→ **SELECTED TEXT**:
Garrison information
- Garrison: 3rd Marine Division 1st Brigade, 5th Infantry Division (Mechanized)

= Charlie 2 =

Charlie 2 (also known as C-2, Combat Base C-2, C-2 Strongpoint and Firebase Charlie 2) is a former U.S. Marine Corps, U.S. Army and Army of the Republic of Vietnam (ARVN) firebase north of Đông Hà in central Vietnam.

==History==
===1966-7===
The base was established 12.5 km northwest of Đông Hà and 5 km southeast of Con Thien to protect the land route to Con Thien and particularly the C-2 bridge immediately north of the base.

By December 1967 all bunkers at C-2 had been completed and all minefields laid and perimeter barbed wire emplaced.

The Marines constructed Route 561 linking Con Thien to Route 9.

===1968–9===
During 1968 further improvements were made to the bunker system at C-2, totalling 81 reinforced bunkers.

In August 1969, responsibility for C-2 passed from the Marines to the 1st Brigade, 5th Infantry Division (Mechanized).

===1970-2===
On 21 May 1971 30 US infantrymen, many from Company A, 1st Battalion, 61st Infantry Regiment, were killed when a People's Army of Vietnam (PAVN) 122mm rocket hit their bunker at Charlie 2.

On 1 April 1972 in the face of the PAVN's Easter Offensive the base was abandoned by the ARVN.

==Current use==
The base has been turned over to farmland.

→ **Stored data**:

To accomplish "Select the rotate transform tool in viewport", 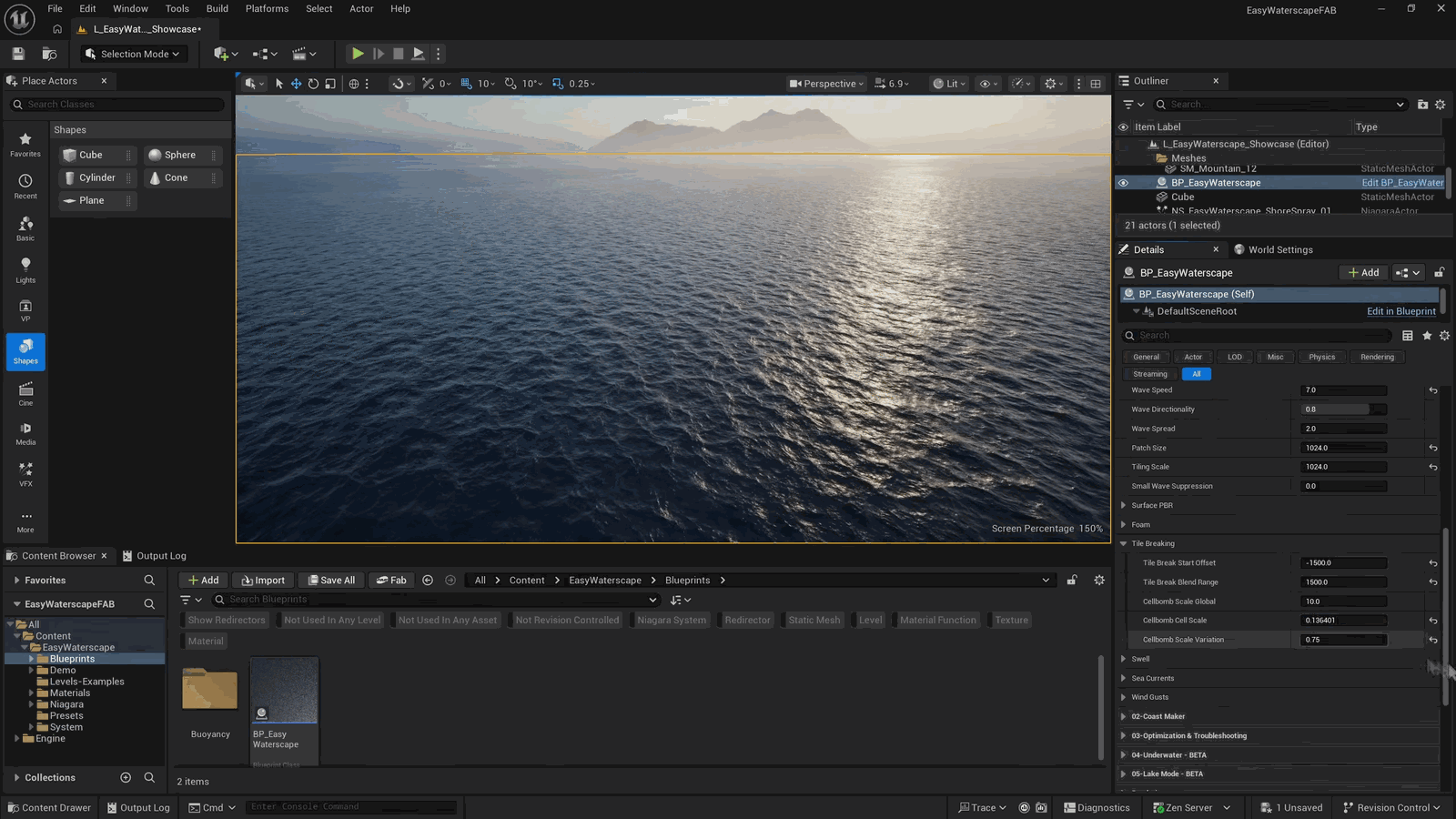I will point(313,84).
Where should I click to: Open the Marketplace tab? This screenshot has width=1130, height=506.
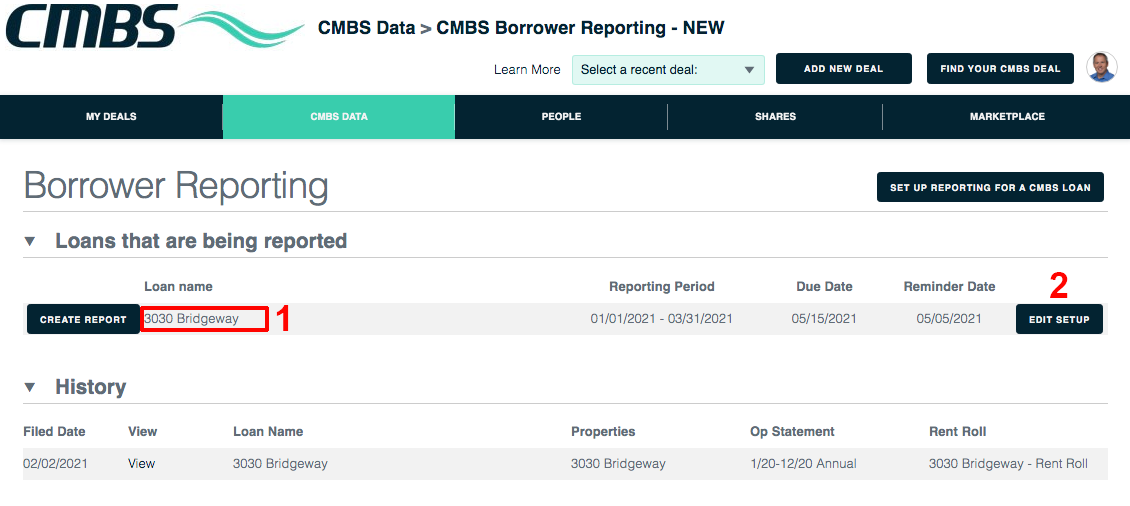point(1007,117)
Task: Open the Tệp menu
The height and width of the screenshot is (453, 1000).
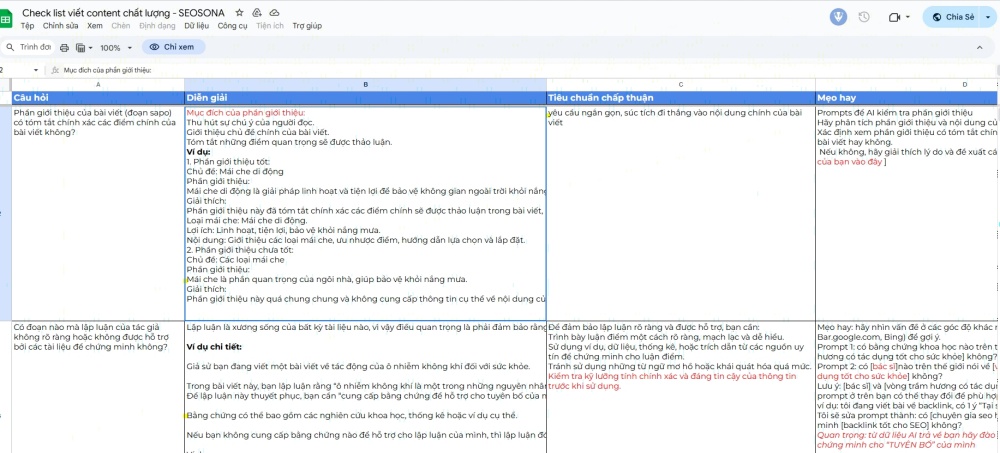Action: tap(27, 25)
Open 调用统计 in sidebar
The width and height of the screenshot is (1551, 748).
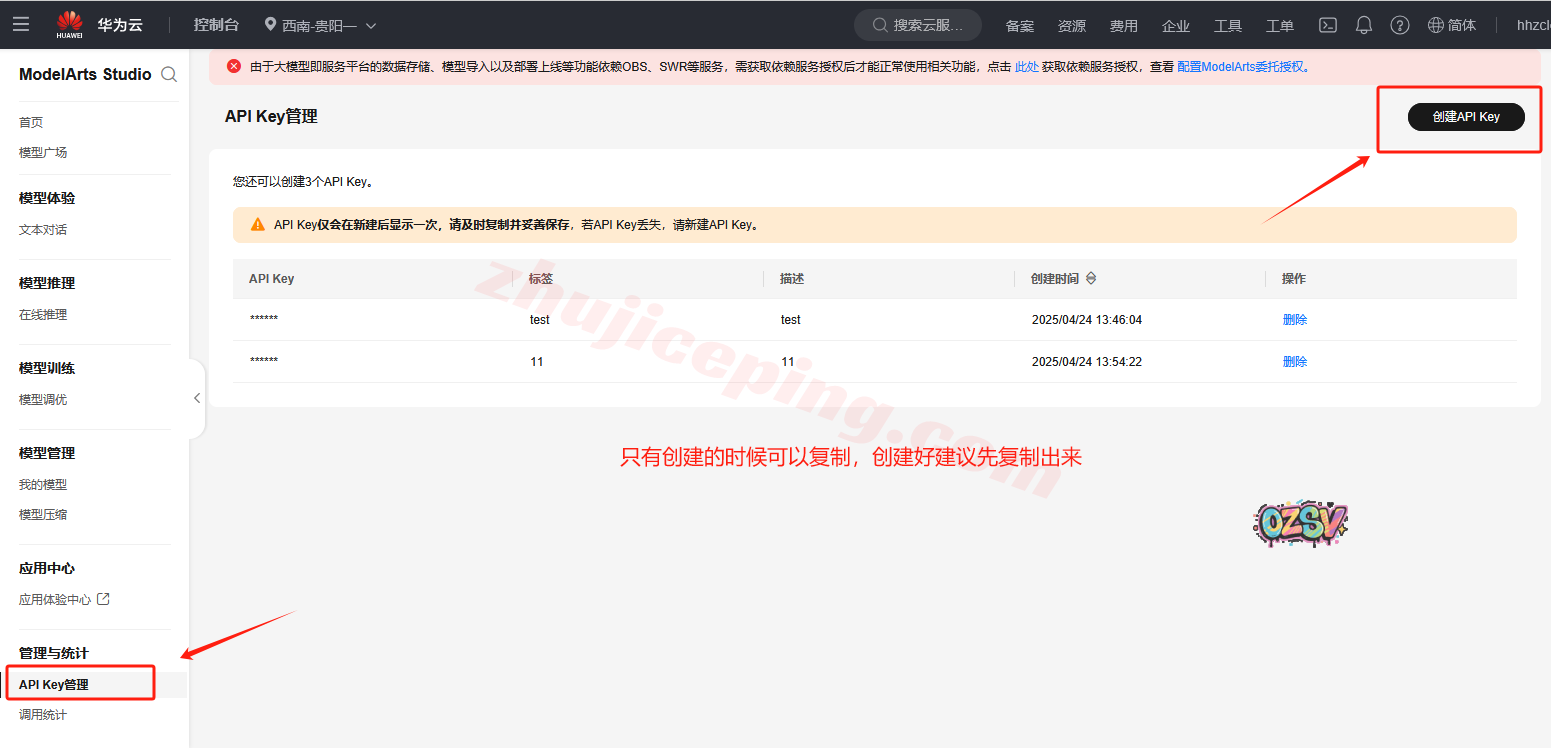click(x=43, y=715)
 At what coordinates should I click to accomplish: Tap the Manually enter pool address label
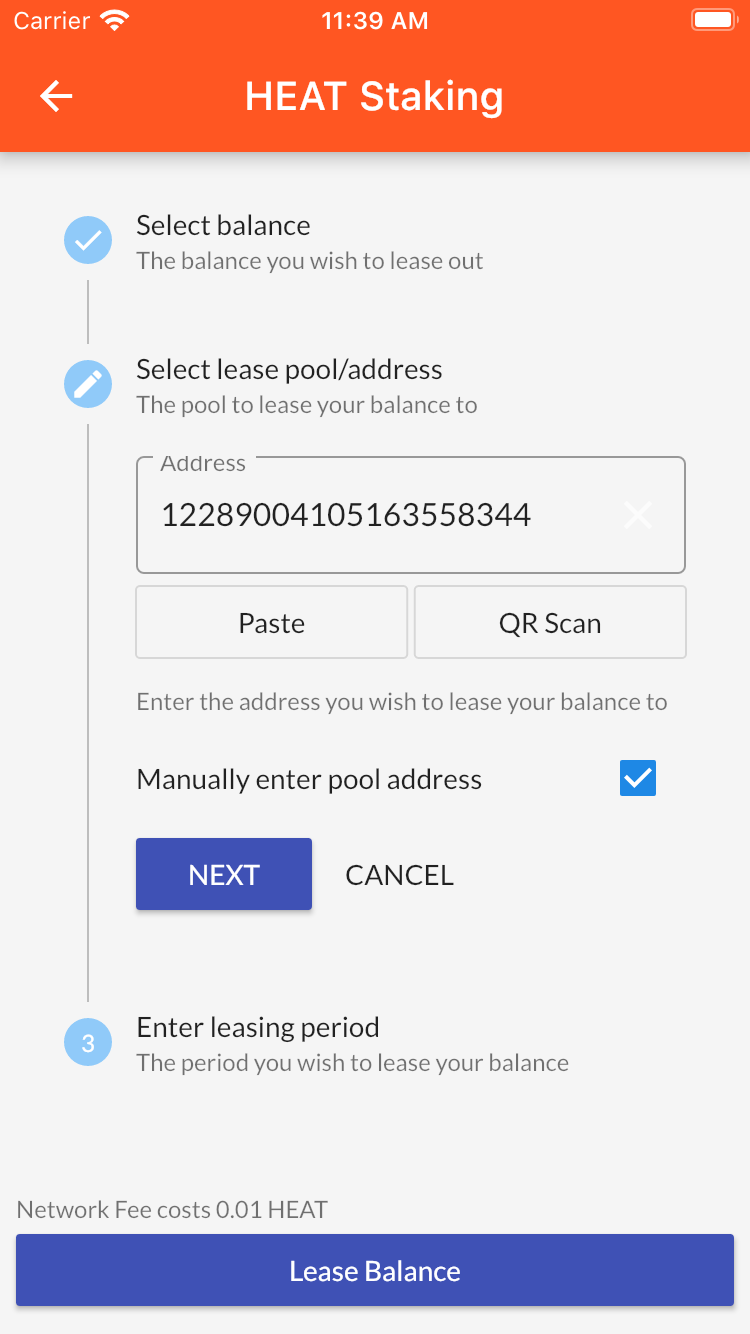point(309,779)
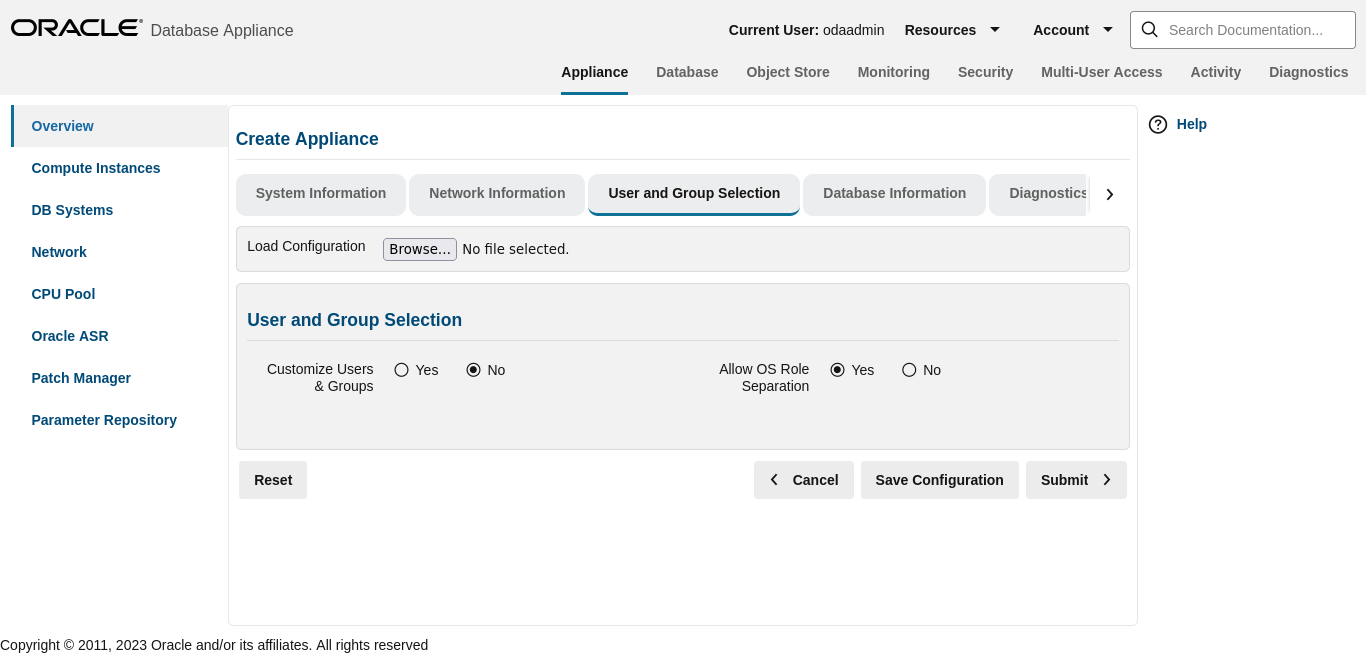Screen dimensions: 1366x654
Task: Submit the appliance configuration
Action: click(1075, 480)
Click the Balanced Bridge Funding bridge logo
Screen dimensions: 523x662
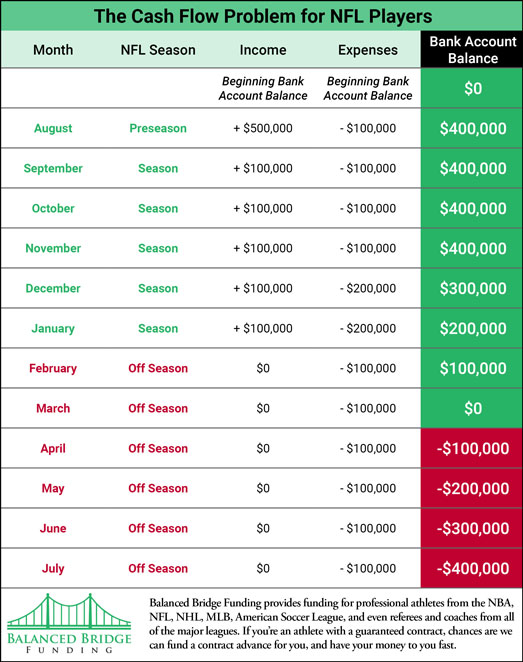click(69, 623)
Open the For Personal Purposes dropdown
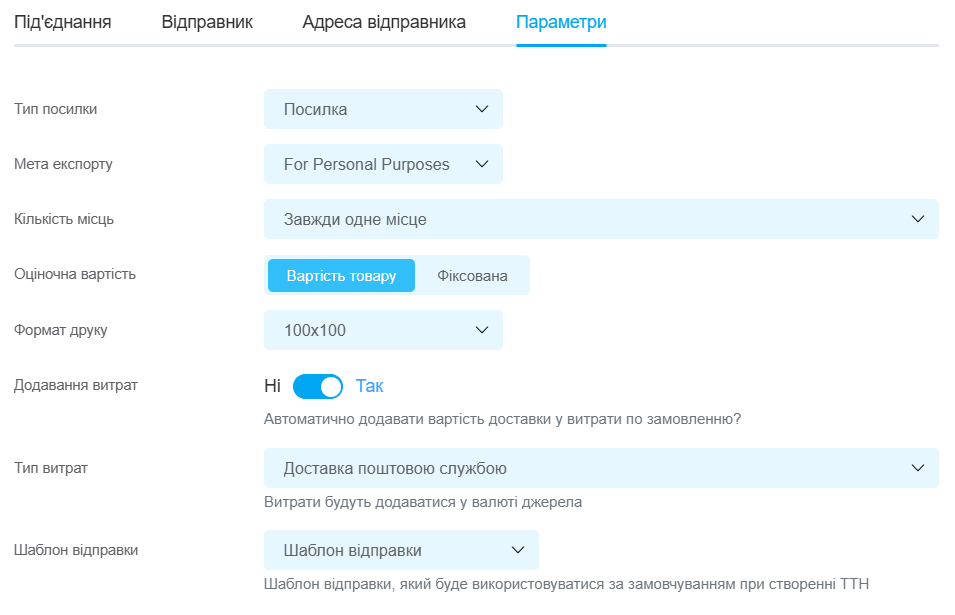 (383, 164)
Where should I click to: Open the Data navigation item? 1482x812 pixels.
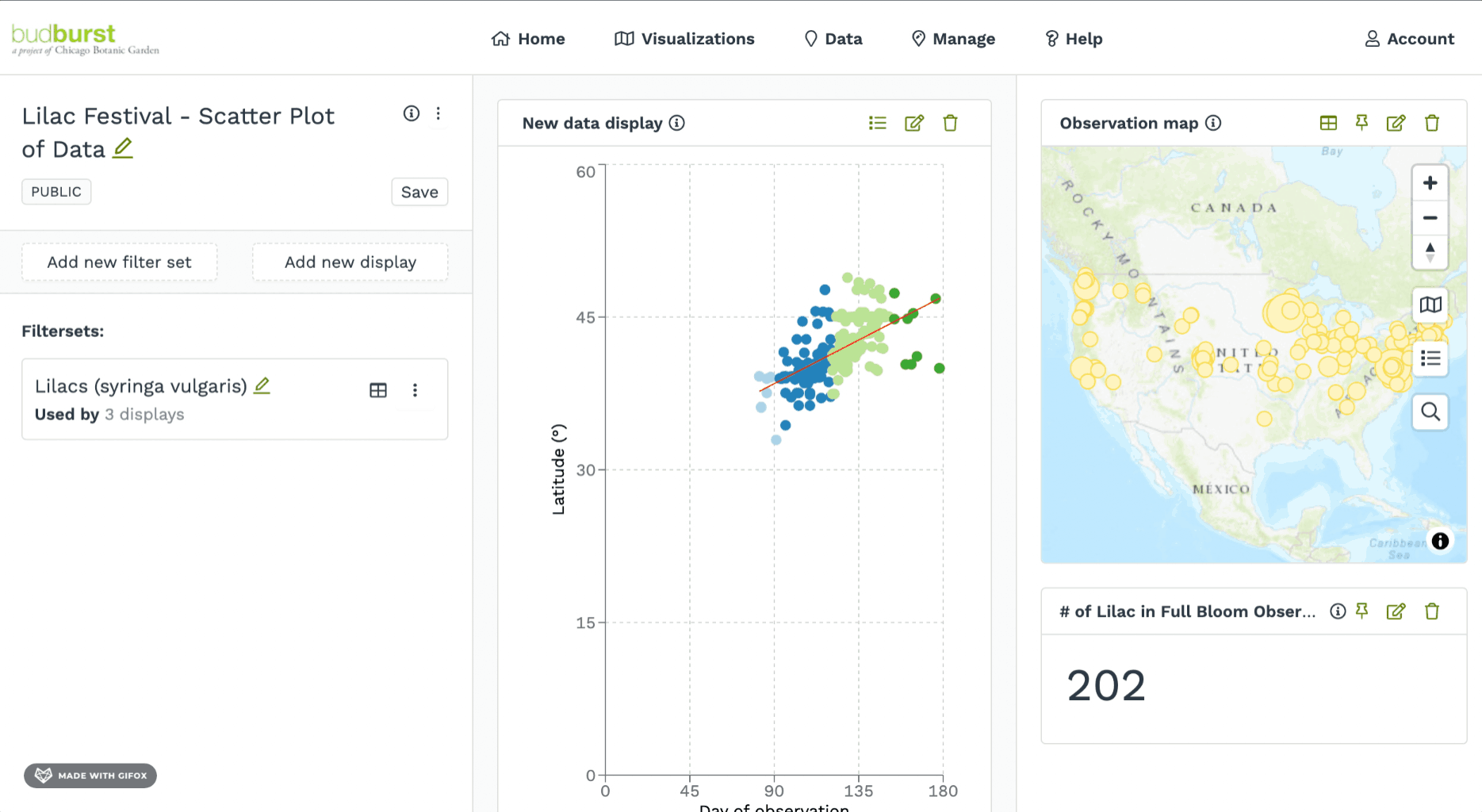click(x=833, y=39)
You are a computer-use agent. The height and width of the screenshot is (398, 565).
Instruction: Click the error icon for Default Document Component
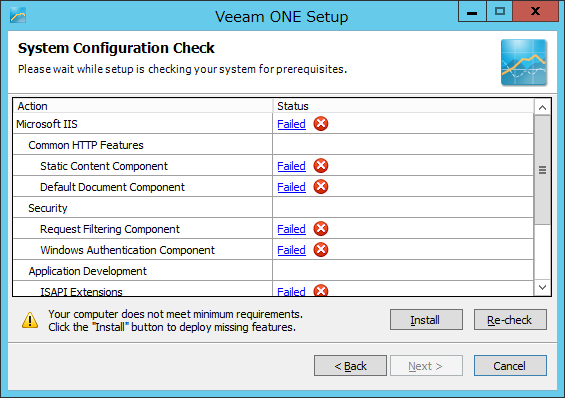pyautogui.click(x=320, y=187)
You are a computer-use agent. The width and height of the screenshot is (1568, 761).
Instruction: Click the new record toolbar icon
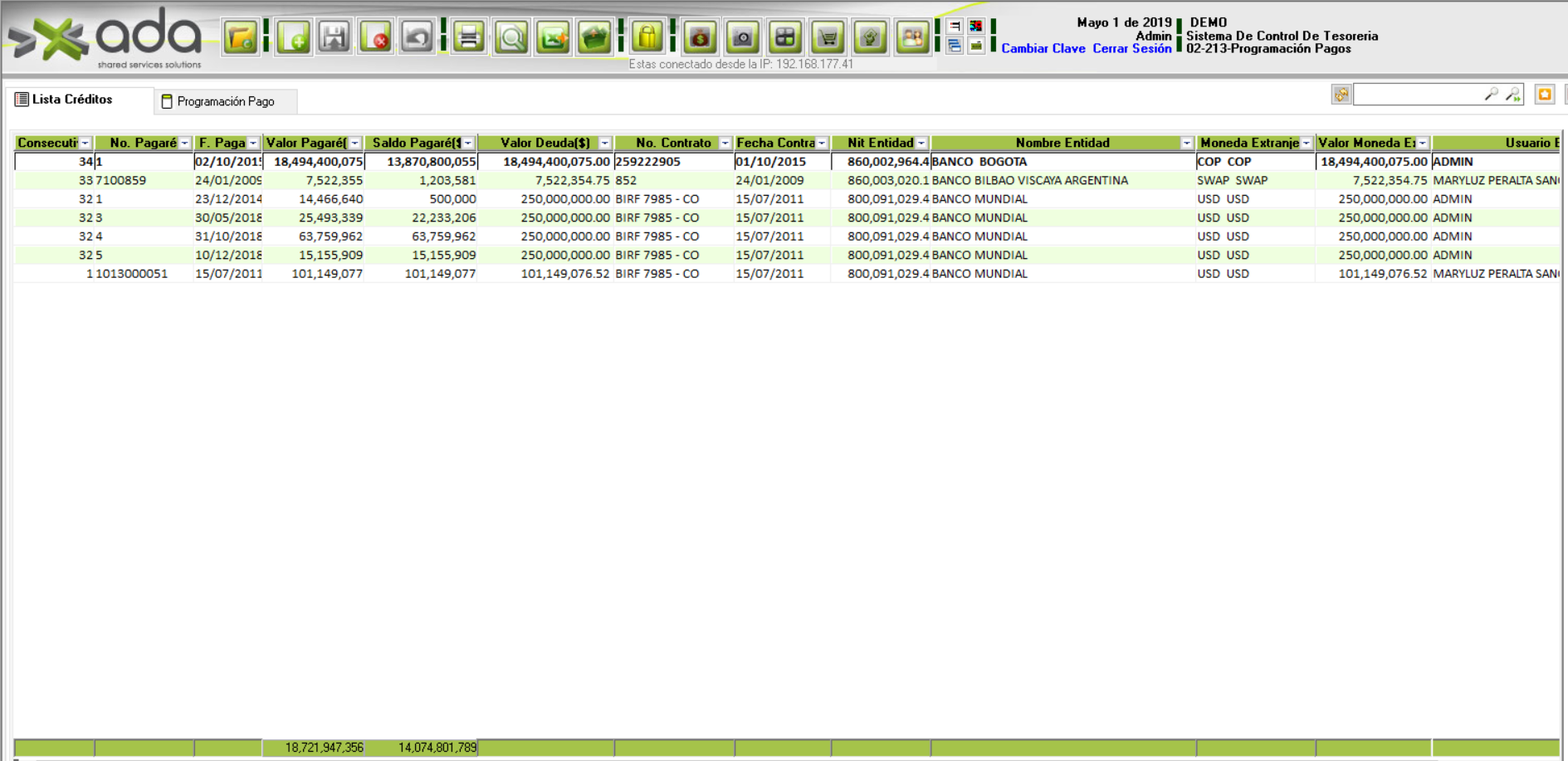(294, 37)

→ **WHAT THE TASK ASKS**: Copy the Charlie 2 text word for word, from "Garrison information" to "to Route 9.".

→ **ANSWER SPACE**:
Garrison information
- Garrison: 3rd Marine Division 1st Brigade, 5th Infantry Division (Mechanized)

= Charlie 2 =

Charlie 2 (also known as C-2, Combat Base C-2, C-2 Strongpoint and Firebase Charlie 2) is a former U.S. Marine Corps, U.S. Army and Army of the Republic of Vietnam (ARVN) firebase north of Đông Hà in central Vietnam.

==History==
===1966-7===
The base was established 12.5 km northwest of Đông Hà and 5 km southeast of Con Thien to protect the land route to Con Thien and particularly the C-2 bridge immediately north of the base.

By December 1967 all bunkers at C-2 had been completed and all minefields laid and perimeter barbed wire emplaced.

The Marines constructed Route 561 linking Con Thien to Route 9.